Als immer mehr aus Europa kommende Siedler in das Cherokee-Gebiet vordrangen, versuchte man, durch Verhandlungen und Friedensverträge die eigenen Interessen zu sichern. Einmal reisten sogar Vertreter der Cherokee nach London, um mit dem weißen Chief zu sprechen.

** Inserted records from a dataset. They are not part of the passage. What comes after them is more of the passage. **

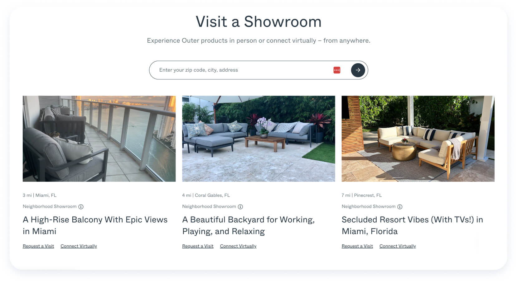Open the teak sofa pergola photo
The height and width of the screenshot is (283, 517).
coord(418,139)
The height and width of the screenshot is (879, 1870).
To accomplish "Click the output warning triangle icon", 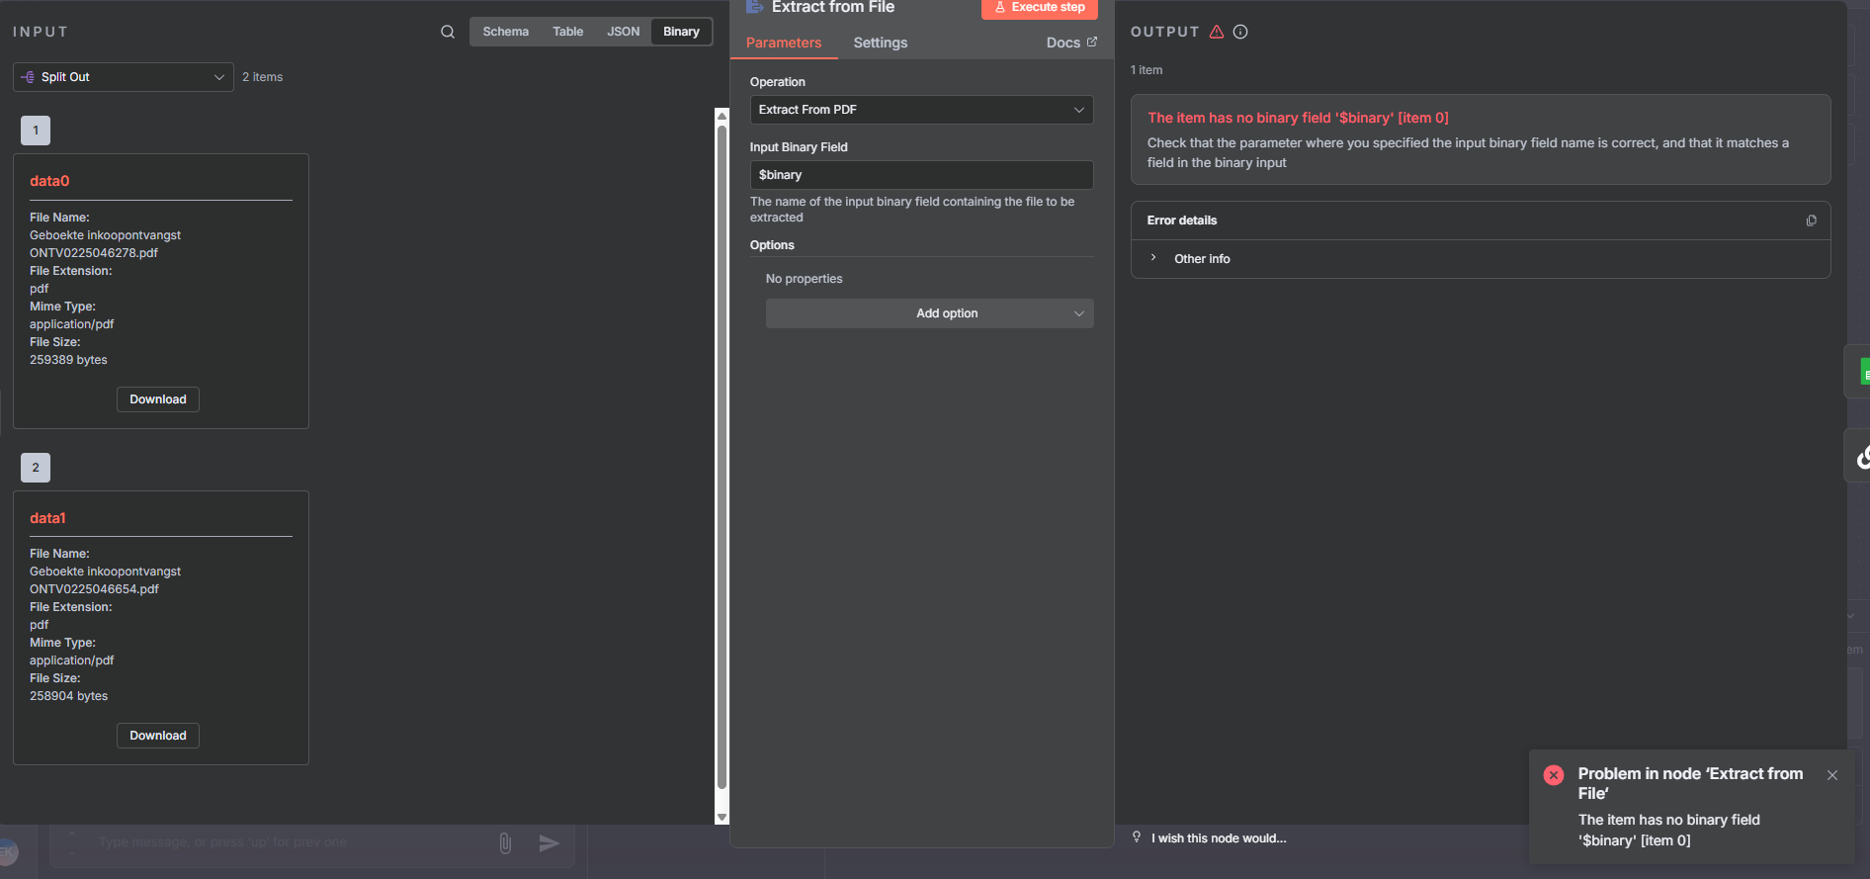I will 1217,32.
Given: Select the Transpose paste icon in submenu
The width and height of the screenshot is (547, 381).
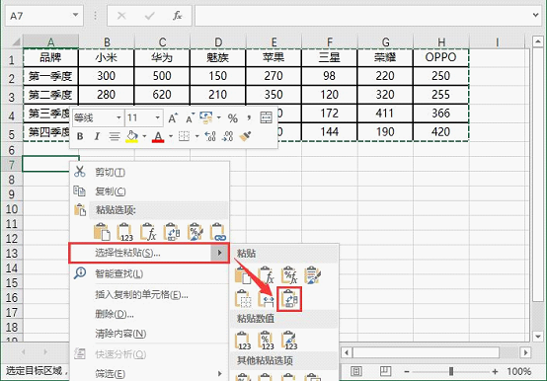Looking at the screenshot, I should point(289,299).
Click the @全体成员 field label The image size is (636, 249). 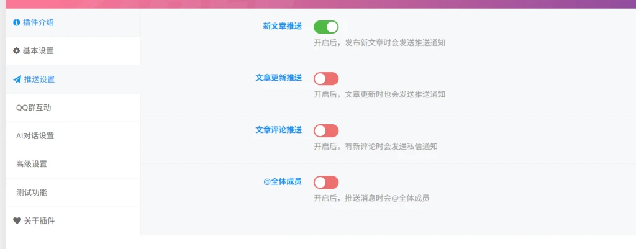[x=283, y=182]
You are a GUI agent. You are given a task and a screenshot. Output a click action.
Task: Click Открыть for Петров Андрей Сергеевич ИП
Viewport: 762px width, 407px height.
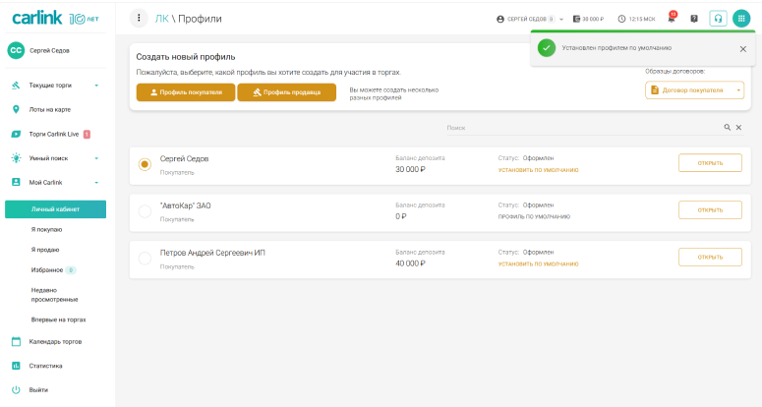[x=710, y=258]
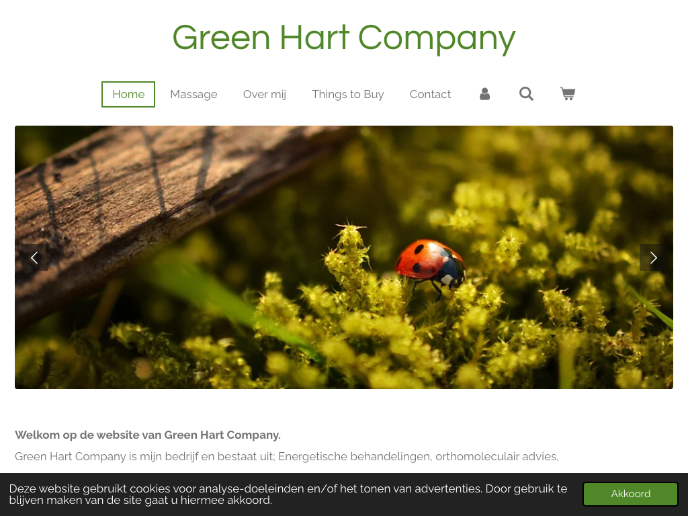The width and height of the screenshot is (688, 516).
Task: Open the Massage page
Action: pos(194,94)
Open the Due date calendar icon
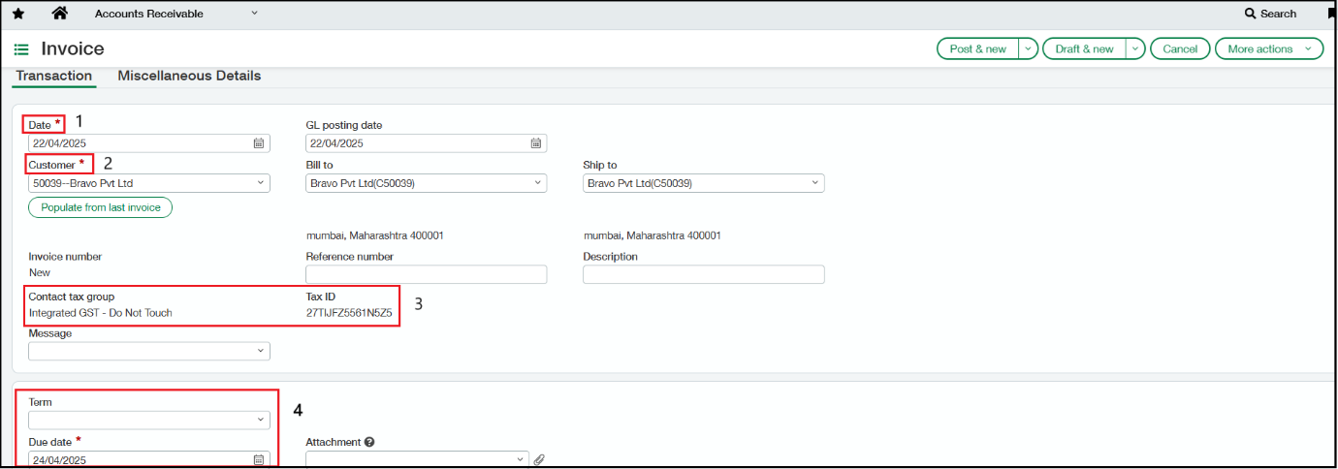 tap(259, 459)
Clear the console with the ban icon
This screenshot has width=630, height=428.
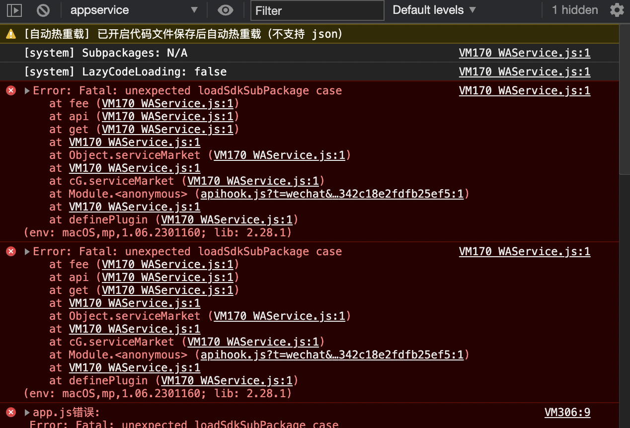pos(44,10)
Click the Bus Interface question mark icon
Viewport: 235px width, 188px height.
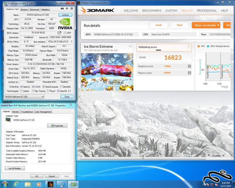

Nach dem Krieg der amerikanischen Kolonisten um die Unabhängigkeit vom Mutterland Großbritannien, verschlechterte sich die Lage für die Cherokee dramatisch. Der „große weiße Häuptling“ in Washington verfügte, dass die Cherokee keine Rechte mehr an ihrem Land besaßen und den weißen Siedlern Pacht für die von ihnen genutzten Gebiete zu zahlen hatten. Schließlich, nach einigen Auseinandersetzungen, erließ Präsident Andrew Jackson die „Indian Removal Bill“ und ließ alle Indianer, die östlich des Missisippi lebten, mit Gewalt nach Westen vertreiben.
Für die Cherokee begann der schmerzvolle „Trail of Tears“, „der Weg, auf dem sie weinten“, von den Smoky Mountains etwa 1500 km westwärts bis nach Oklahoma.



Die schmerzvollen Bilder erinnern an die, die wir von Flucht und Vertreibung aus den ehemals ostdeutschen Gebieten nach 1945 kennen – und auch an die der Trecks der vor Hunger und Unterdrückung aus Europa in die neue Welt flüchtenden Menschen. – Auch hier, in den USA, stellt man sich der Wirklichkeit der eigenen Geschichte und dem unfassbaren Leid derer, die Opfer der neuen Nation der Freiheit waren.
Wie kann es sein, dass wir in Deutschland und in den USA „trotz allem“ heute wieder zusehen, wie Menschen ihrer Lebensgrundlagen beraubt und ihren Wurzeln entrissen werden – ja, solche menschenverachtenden Aktionen auch noch öffentlich rrchtfertigen und mit moderner (Waffen-)technologie unterstützen?